- _SHORT TASK_: Could you write out the listing below word for word, leaving out the pictures?
------------------------------------------------
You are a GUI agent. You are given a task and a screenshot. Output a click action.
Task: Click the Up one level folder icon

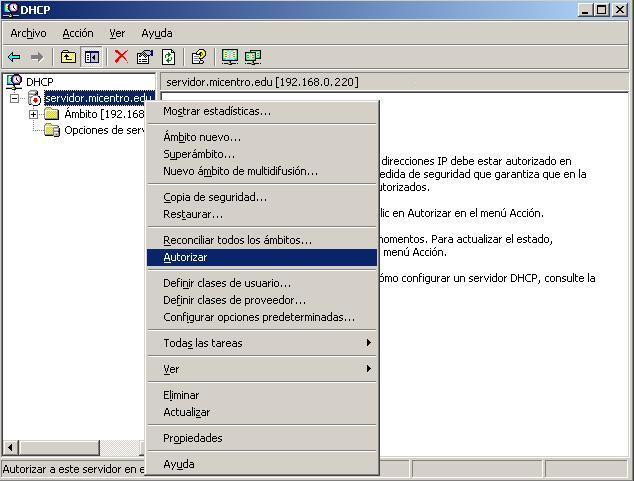tap(68, 57)
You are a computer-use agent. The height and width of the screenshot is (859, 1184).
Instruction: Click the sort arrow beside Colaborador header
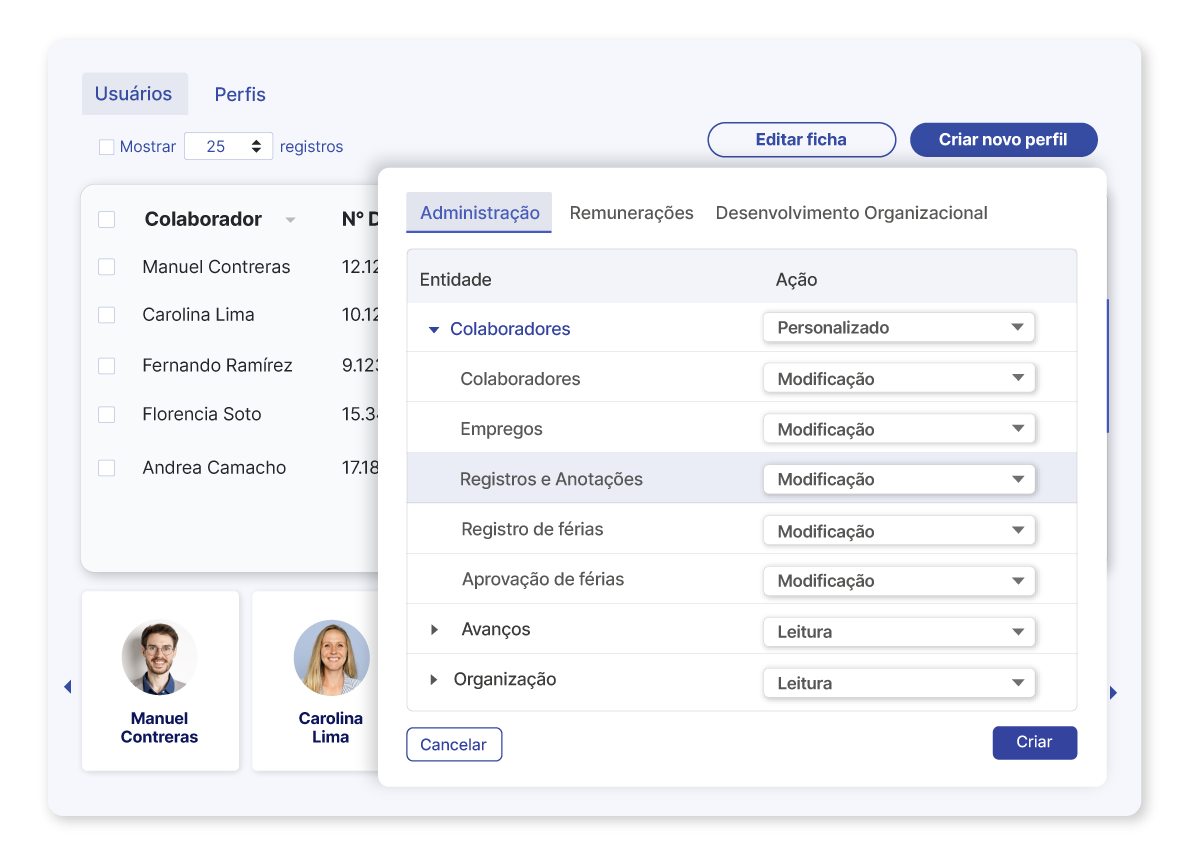pyautogui.click(x=291, y=219)
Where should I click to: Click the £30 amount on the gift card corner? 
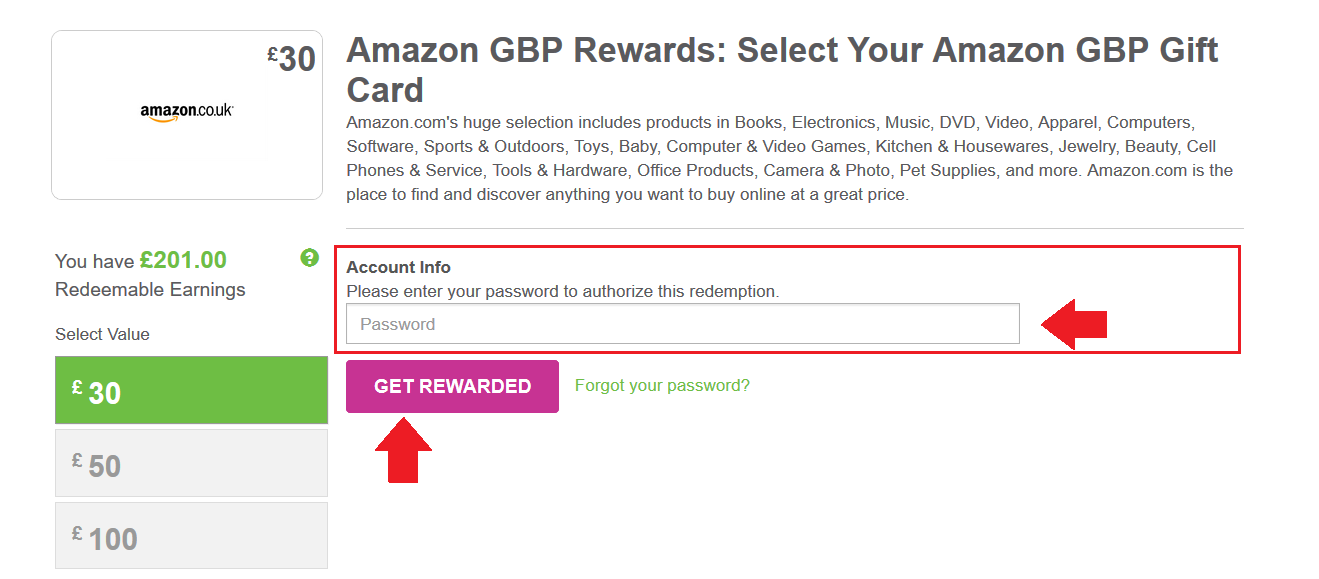point(291,59)
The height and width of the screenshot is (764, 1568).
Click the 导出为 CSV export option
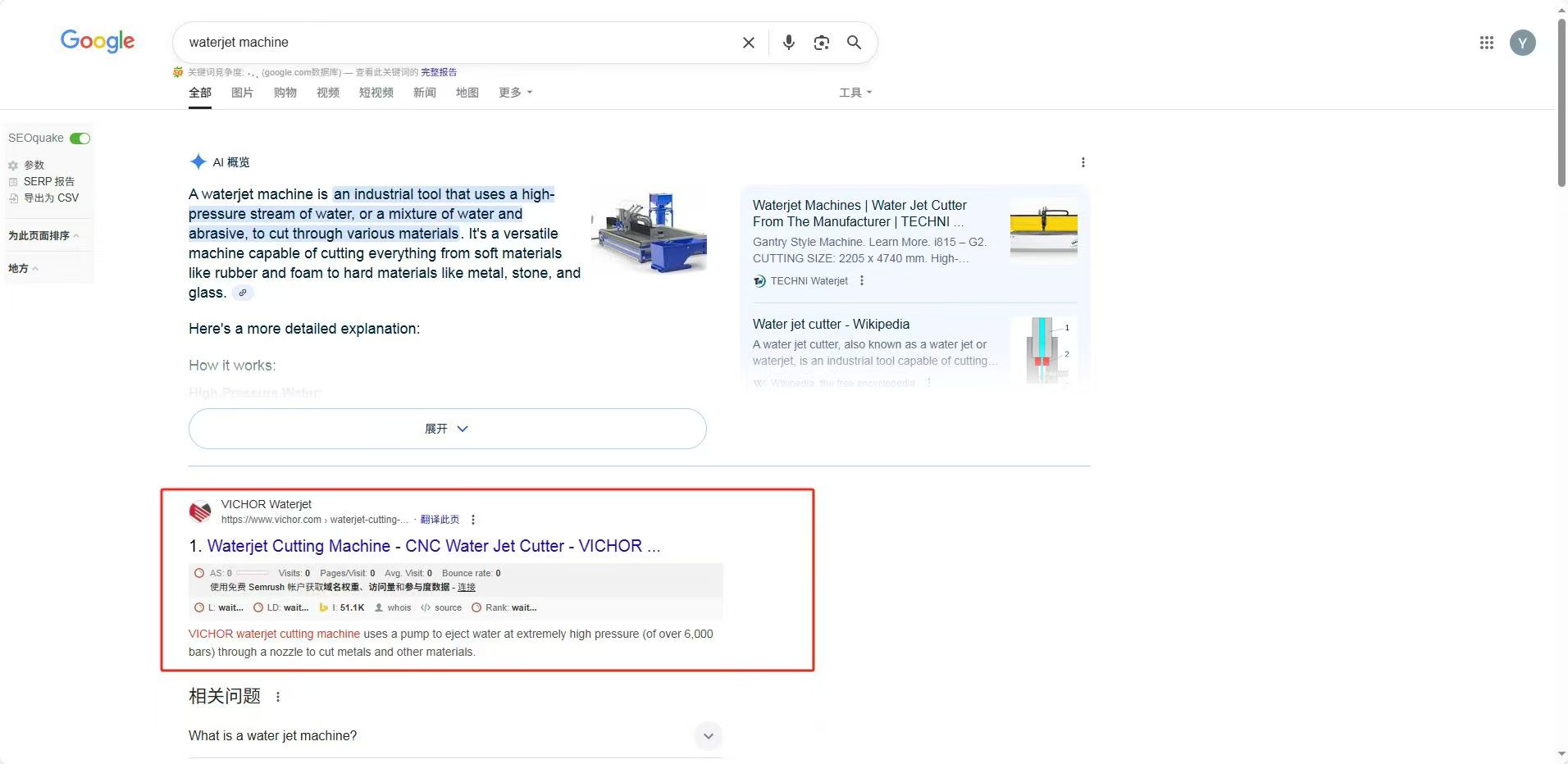pyautogui.click(x=51, y=198)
------------------------------------------------
- _EXPECTED OUTPUT_:
You are a GUI agent. You are given a task and a screenshot. Output a click action.
Task: Click the Up one level folder icon

tap(68, 57)
You are a computer-use agent. The height and width of the screenshot is (859, 1184).
Instruction: Click the sort arrow beside Colaborador header
pyautogui.click(x=291, y=219)
Where should I click to: Click the £30 amount on the gift card corner? 
point(291,59)
The height and width of the screenshot is (764, 1568).
Click the 导出为 CSV export option
pyautogui.click(x=51, y=198)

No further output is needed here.